Collection 1, Episode 1 of The Big Day (2021).
On Valentine’s Day two years ago, Netflix dropped its long awaited docu-series ‘The Big Day’, featuring 6 couples and their flamboyant, extravagant Big Fat Indian weddings. This series wants for nothing in aesthetic: The colour-laden scenery, artistic camera angles, and sentimental score are dazzling. The general aesthetic and execution of the show are undeniably beautiful, and the amalgamation of indie music and classic Bollywood show tunes strewn throughout the show catches the ear and is definitely well-curated.
In this piece, we are focussing on the very first couple to be introduced – Divya and Aman, who disagreed adorably about how long they’ve been together, and hosted, in my opinion, the best shaadi of the show’s first season. It stands out among all these larger-than-life, fairy-tale-meets-big-top festivities, for its thoughtful and detailed design created using a vehemently ‘vocal for local’ approach. After speeding through all the (admittedly interesting) wedding preparations, they get to the Sangeet ceremony, featuring a beautiful song by Chandigarh-based indie-folk duo, Hari & Sukhmani and South Australian collective, The Coconut Kids.
‘Baagay’, a soulful acoustic track based around traditional Punjabi vocals and supported by a simple but moving Ukulele hook, sets the scene for Divya and Aman’s Sangeet ceremony.
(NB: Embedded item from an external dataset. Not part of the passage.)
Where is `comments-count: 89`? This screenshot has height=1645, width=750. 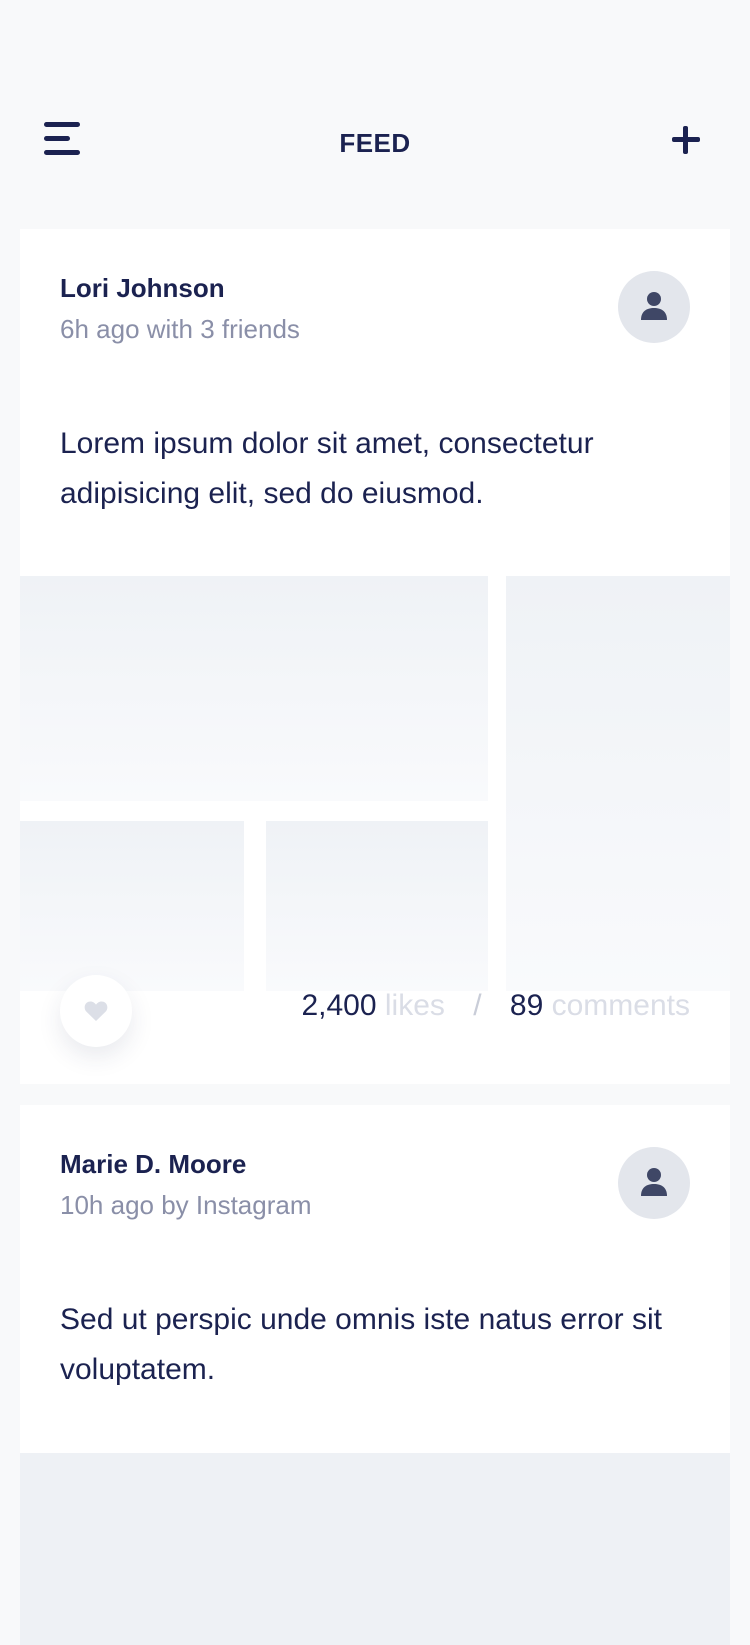
comments-count: 89 is located at coordinates (526, 1006).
This soulful track perfectly complements the montage of adorable shots of the family laughing, dancing and celebrating. It’s an apt choice for many reasons, especially the song’s raw earnestness which very much reflects what the couple wanted from their wedding celebration; and the lyrics that urge the singer’s lover to meet them in the garden, creating a beautiful setting for this garden party Sangeet celebration. Also featured in the montage are Hari & Sukhmani themselves, hinting that they performed this song, and more, for the couple and their guests at the celebration!
Hari & Sukhmani have been touring nationally & internationally since December of 2008, performing in Delhi, Mumbai, Punjab, Rajasthan, Australia, New Zealand and more! The two combine eclecticism with a curiously contemporary take on traditional folk songs from Punjab. Their sounds are a blend of folk music fused with ambient electronica, resonating with a sincere and cultured touch. Hari Singh is a producer and audio engineer, and Sukhmani Malik is a trained Hindustani classical vocalist, dense with character and power. For this song, they collaborated with The Coconut Kids, a Ukulele-centric collective with an earnest, playful and direct blend of indie folk with direct melodies and witty lyricism.
I would be amiss to talk about the music in this series without mentioning the impressive lineup of sync licensed music featured in ‘The Big Day’. The first episode itself brings us 7 or 8 diverse songs, from classic bollywood tracks like ‘Dhoom Again’ and ‘Shava Shava’, to indie bops like ‘Wagairah Wagairah’ and ‘Zalim Alien’ by Ankur Tewari & The Ghalat Family. I also thoroughly enjoyed the opening song ‘Like I Love You’ by Mumbai-based artist Clayton Hogermeer, a slow, I-want-this-to-play-for-my-first-dance melody.
Though ‘The Big Day’ nails many aspects of representing Indian weddings, the show boils down to showcasing excessive indulgence that, in truth, only a handful of super-rich Indian families can afford. It had the platform and certainly the potential to make a statement on upper caste, lightskin, and wealthy privilege in India, but it turned away, becoming just another form of media that ignores social injustice on the subcontinent. Despite all that though, if you’re in the mood for a simple docu-series following the more extravagant and flamboyant displays of Indian-themed wealth, you’re sure to have a good time.